What both Bodenstab and Denizeri are describing, is what I call an Intelligent Supply Chain leveraging cognitive technologies. Denizeri explains, “In the case of CPG companies, this could mean looking for ways to link the interrelated decisions along the supply chain. For instance, sudden changes such as peaks or drops in demand automatically can update future forecasts and trigger changes in supply plans and update production plans or purchase orders. An integrated workflow would link and automate data analysis and decision-making for: Managing supply and demand; sourcing raw materials and parts; manufacturing and assembly; warehousing and inventory management; order entry and vendor management; inbound transportation management; and outbound distribution across all channels.” Cognitive solutions, like the Enterra Supply Chain Intelligence System™ (ESCIS), can augment human decision-making in ambiguous, changing, and anomalous situations — and companies are finding such solutions very useful. The ESCIS integrates the Enterra Enhanced Forecast Signal (EEFS) and Enterra Probabilistic Targets™ (EPT). EPT assists Consumer-Packaged Goods companies in situations where supply chain planning, due to short lead times, is highly dependent on the quality of the Demand Forecast. Enterra Probabilistic Targets leverage advanced high dimensional mathematical techniques on historic information about inventory levels, service and customer orders to create probability envelopes around the Demand Forecast. This probability envelope reflects the likelihood of demand reaching a specific level in terms of actual orders. Typically inventory targets are set up in terms of Days Forward Coverage (or Days on Hand), this change in demand propagates into the actual Target for inventory which in turn is a key driver for Supply Chain Planning.

Concluding thoughts

Although Bodenstab believes technology now allows companies to achieve Stage 5 of Gartner’s Supply Chain Planning Maturity Model, Denizeri and Cheater note few have achieved that level of maturity. Denizeri writes, “Even today, in most of the businesses, Supply Chain Planning and Management systems have been configured to serve very specific roles and/or functions organizations. In many cases, different planning and execution decisions are being managed in different tools and require manual interventions and data feeds. Collaboration with outside vendors is still very manual and disconnected. Information flow, for the most part, is managed across multiple platforms by sending documents and spreadsheets back and forth. Digital transformation requires integrated planning capabilities with concurrent analytical models combining forecasting, inventory planning, purchase order management and logistics decisions as well as real-time online collaboration with vendors, minimizing need for manual data input, automating data flow as much as possible.”

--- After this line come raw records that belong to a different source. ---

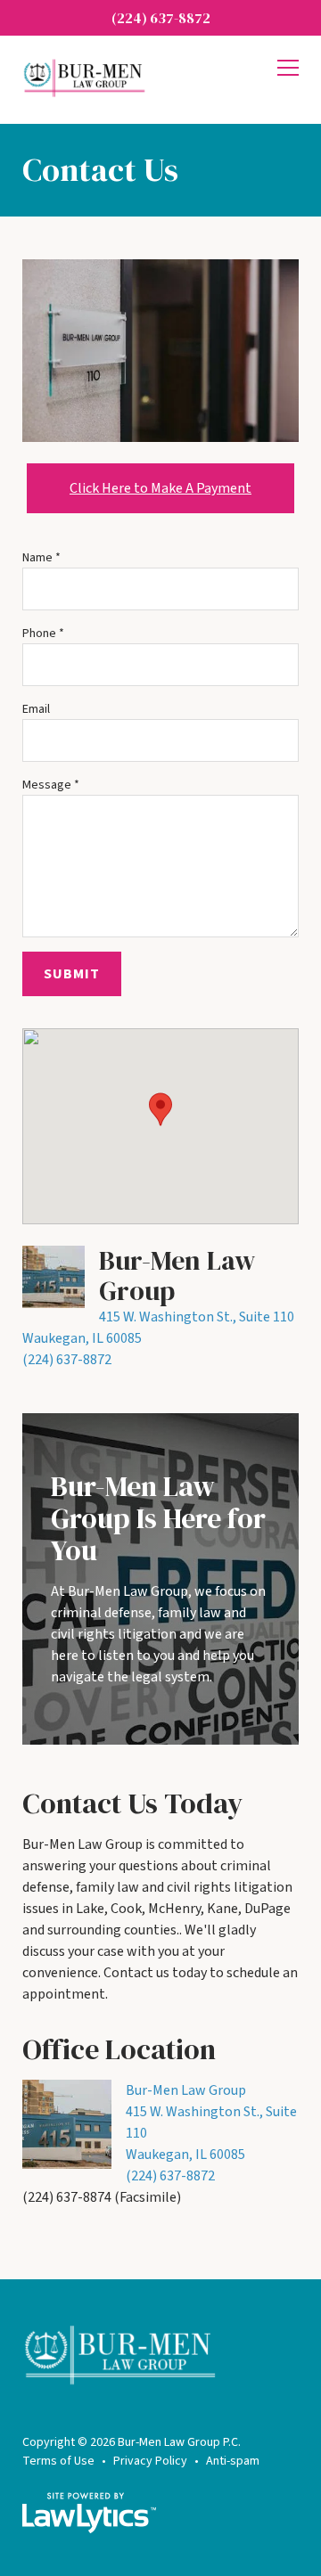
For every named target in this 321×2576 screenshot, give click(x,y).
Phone (43, 633)
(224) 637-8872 (160, 18)
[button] (160, 1109)
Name (41, 558)
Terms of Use (58, 2461)
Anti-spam (232, 2461)
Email (36, 709)
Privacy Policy (150, 2461)
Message (50, 785)
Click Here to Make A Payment (160, 488)
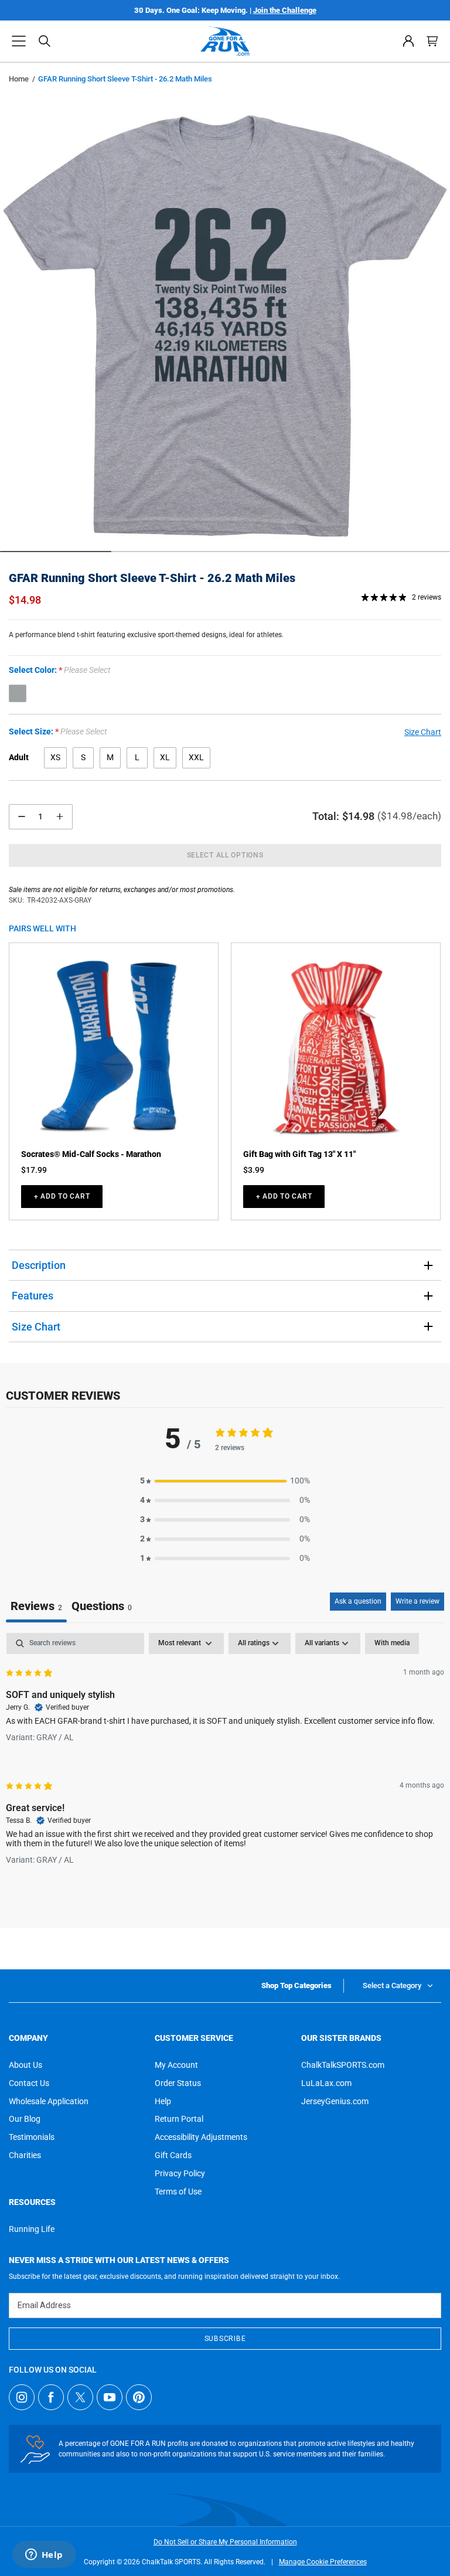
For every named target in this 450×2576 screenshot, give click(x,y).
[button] (19, 41)
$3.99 (253, 1170)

Cheater adds, “While many companies claim to solve the sequential planning issues of the past, few have. They have brought parts of the planning process into the cloud, added algorithms and machine learning capabilities, or simplified reporting procedures. But most still rely on parts of the same vicious, siloed cycle that’s been in use forever: wait for someone ahead of you to generate a plan, create your plan using their results, try to reconcile these plans with one another and eventually recognize that everyone’s plans have become meaningless in the time it’s taken to reach a consensus.” It’s time to implement an intelligent supply chain planning system.

Footnotes
[1] Jeff Bodenstab, “‘Digital Transformation’ and Supply Chain Planning,” ToolsGroup Blog, 15 May 2018.
[2] Charlie Marge, “Key Characteristics of a Good Supply Chain Planning Process,” Chainalytics, 20 September 2019.
[3] Alexa Cheater, “What is concurrent planning?Kinaxis Blog, 14 October 2019.
[4] Asena Yosun Denizeri, “How Does a Digital Transformation Apply to Supply Chain Planning?Logistics Viewpoints, 30 July 2019.